そのころ、社長室では田中卓造がコーヒーを手に、ソファに腰を下ろしていた。趣味の阪神タイガースのマグカップが、さりげなく机に置かれている。
「社長、Integrate Sphereの初期導入、無事にファイルサーバーの設置が完了しました。」
藤島光子専務が静かに部屋に入ってくる。スーツの裾を整えながら、淡々と報告を続けた。
「水野さんも半田くんも、しっかり対応してくれています。」
田中社長は顔をほころばせ、コーヒーを一口すすると、関西弁が自然とこぼれた。
「そら良かった!あのサーバーな、ワシかて正直よー分からんかったけど、水野くんがおるから安心やわ。」
藤島専務は苦笑しながらも、すぐに経営者の視点に戻る。
「ええ、でも“経営判断”としては、正しかったと思いますよ。先行投資にはなりますが、中小企業の情報資産の整理が急務ですから。」
田中社長は得意げに胸を張り、ニヤリと笑った。
「ふふん、ワシの経営の嗅覚、なめたらあかんでぇ~。そやけど……あの半田くん、最近ちょっと変わったな?」
「はい、自信がついたようです。河村SEにも負けない勢いで、技術の会話が成立していましたよ。」
田中社長は嬉しそうに頷きながら、遠くを見つめた。
「ええやんか。ウチのオフィスがええ方向に回り始めとる。……せやけど、次の課題も見えてくるで。」
オフィスの共有スペースでは、午後のひとときのなか、稲田美穂と佐々木恵がティーカップを手に談笑していた。
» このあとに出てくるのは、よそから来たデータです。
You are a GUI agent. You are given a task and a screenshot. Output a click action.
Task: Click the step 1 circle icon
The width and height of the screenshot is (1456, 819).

「ついに本格的にシステムが入ってきましたね~。でも私、まだ全然ついていけなくて……。」
稲田が不安げに漏らすと、佐々木が豪快に笑い声を上げた。
「あっはっは!だいじょーぶよ。アタシなんかファイルサーバーって聞いて、“生ビールの金色の蛇口か?”って思ったもん。」
稲田さんは思わず笑い、ふっと肩の力が抜けた。
「それ、ちょっと安心しました!」
だが、佐々木さんはすぐに表情を引き締め、真剣なまなざしで稲田さんを見た。
「でもね、稲田ちゃん。何でも“分からんまま”にしといたら、チャンスは逃げてくよ。あんたなら吸収早い。水野さんに聞き倒しなさい。」
稲田さんは一瞬目を丸くしたあと、力強くうなずいた。
「はいっ、頑張ります!」
その瞳には、いつか自分もチームの中心で活躍する未来が、確かに映っていた。
「Integrate Sphere」
田中オフィスにとって、単なるITシステムではない。人と人が結びつき、学び合い、力を発揮する“場”として、確実に動き出していた。
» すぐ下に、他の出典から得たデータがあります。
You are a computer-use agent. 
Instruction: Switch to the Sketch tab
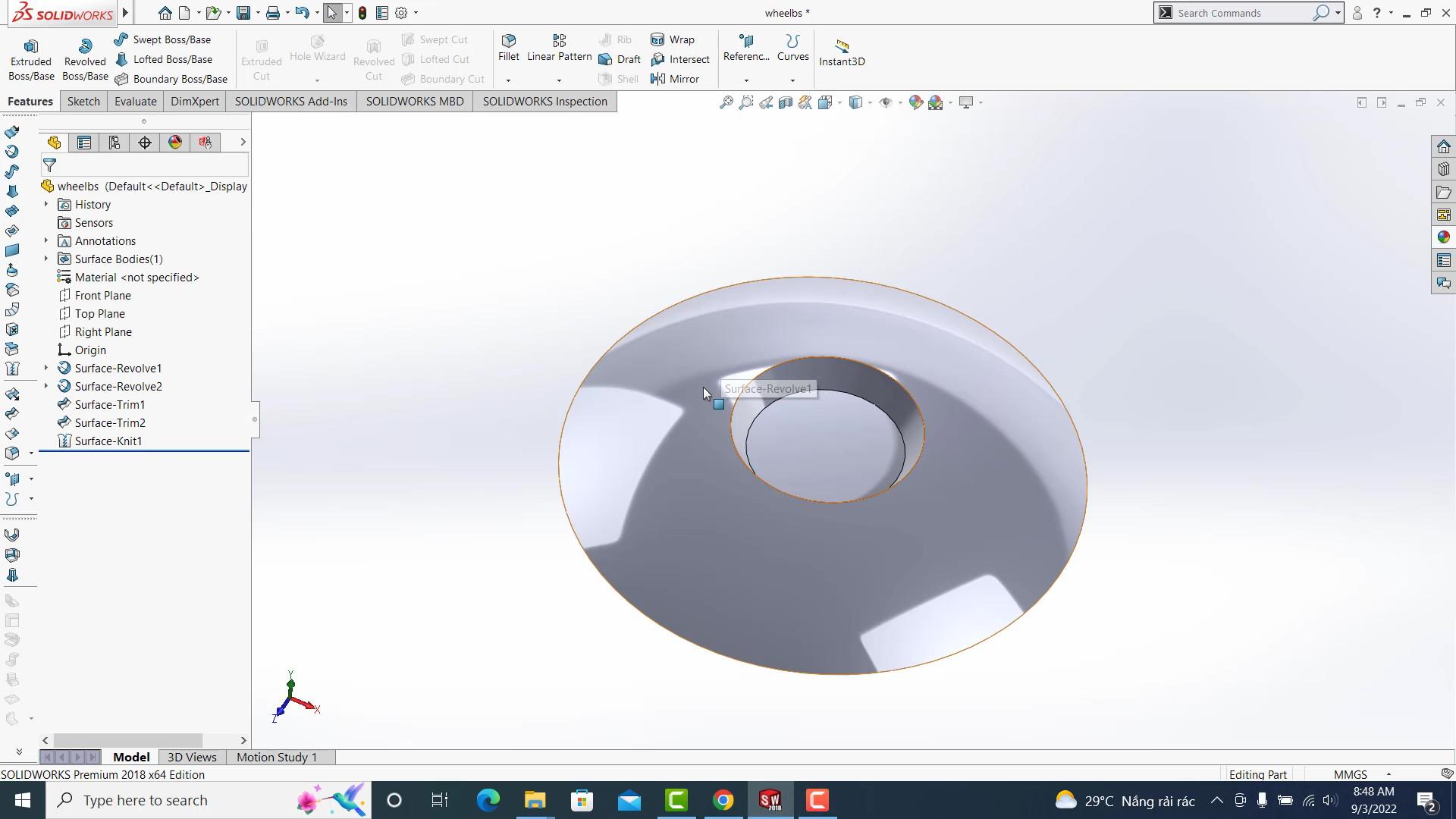[83, 101]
ーーIntegrate Sphere 始動、理解度チェックと四者四答ーー
田中オフィスの会議室には、プロジェクターの淡い光が静かに満ちていた。画面には「Integrate Sphere運用説明」のタイトルが映し出され、会議もいよいよ終盤を迎えていた。
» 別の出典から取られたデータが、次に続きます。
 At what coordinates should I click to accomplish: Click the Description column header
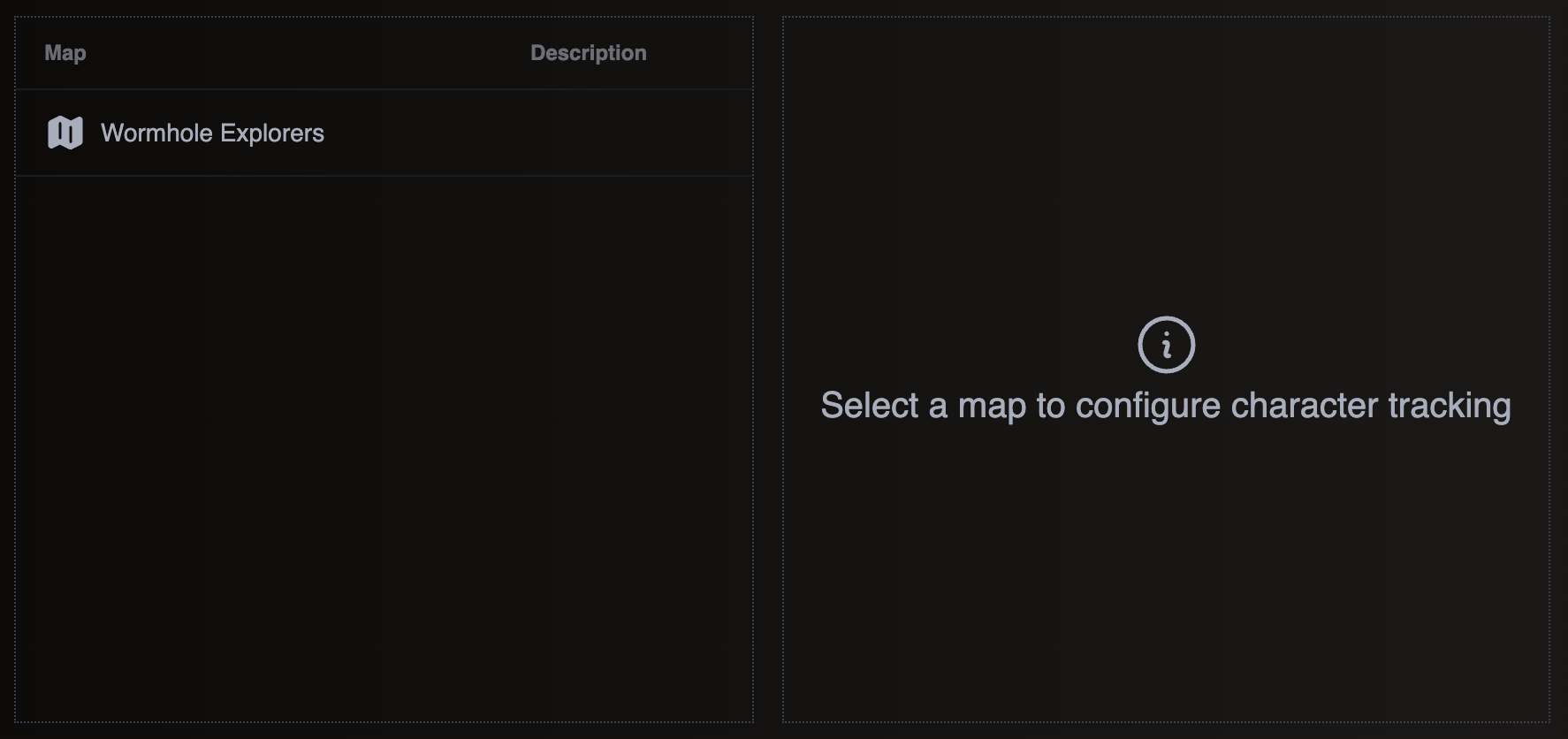[x=588, y=52]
前に立つ河村SEは、これまでの真剣な表情を少し緩め、最後のスライドに切り替えた。
「さて、皆さん。少し肩の力を抜いて、最後に“理解度チェック”をしてみましょう。」
にっこりと笑みを浮かべると、彼は少し芝居がかった口調で問いを読み上げた。
「ファイルサーバーのセキュリティ対策について、不適切なものはどれでしょう。それ以外はすべて基本的な対策です。」
①アクセスする利用者のパスワードを複雑かつ十分な長さにする
②許可されたIPアドレスのPCだけから、アクセス可能とする
③ゲストユーザーにもサーバーアクセスの権限を与える
④サーバーのアクセスログを取得し、定期的に監査する
「さて、どれが“アウト”でしょうか? 一人ずつ、理由も添えて答えてくださいね。」
河村SEの目が、最初に水野幸一に向けられる。彼は迷うことなく、即答した。
「③です。ゲストユーザーにサーバーアクセス権限を与えるのは、内部情報の漏洩リスクが非常に高く、基本的なセキュリティポリシーに反します。特にうちのように顧客情報や契約データを扱う業務では、許可された利用者以外のアクセスは厳禁です。」
「模範解答ですね。」と、河村SEは満足そうにうなずいた。
続いて、半田直樹が身を乗り出した。
「僕も③です。社内の共有資料だけでなく、法務関連のデータも入るサーバーなので、ゲストユーザーのアクセスは論外だと思います。最初にアクセス制限と監査ログの仕組みをしっかり作っておくべきだと考えていました。」
「その通り。最初の設計が肝です。」河村の声に、確かな評価が込められていた。
少し緊張した面持ちで、稲田美穂が口を開いた。
「えっと……やっぱり③、ですかね。だって、ゲストって……誰かわからないってことですよね? そんな人が社内サーバーに入れるのって、ちょっと怖いです。」
河村SEは優しく微笑んだ。
「はい、その“怖い”という感覚はとても大事です。根拠があってもなくても、直感的に“危ないかも”と思ったら、立ち止まって確認する。それがセキュリティの基本です。」
そして、最後は田中卓造社長。
彼は腕を組み、少し首をひねって言った。
「うーん……ワシは④やと思たんやけどなぁ。ログなんか見てても、結局ナニが起こったか分からへんのちゃうか?……やっぱAIに任せたらええやろ?」
会議室内が一瞬静まり返った。
「社長、それも将来的にはアリですが……まずはログを“取っておく”のが前提なんです……」と水野さんが慌てて補足する。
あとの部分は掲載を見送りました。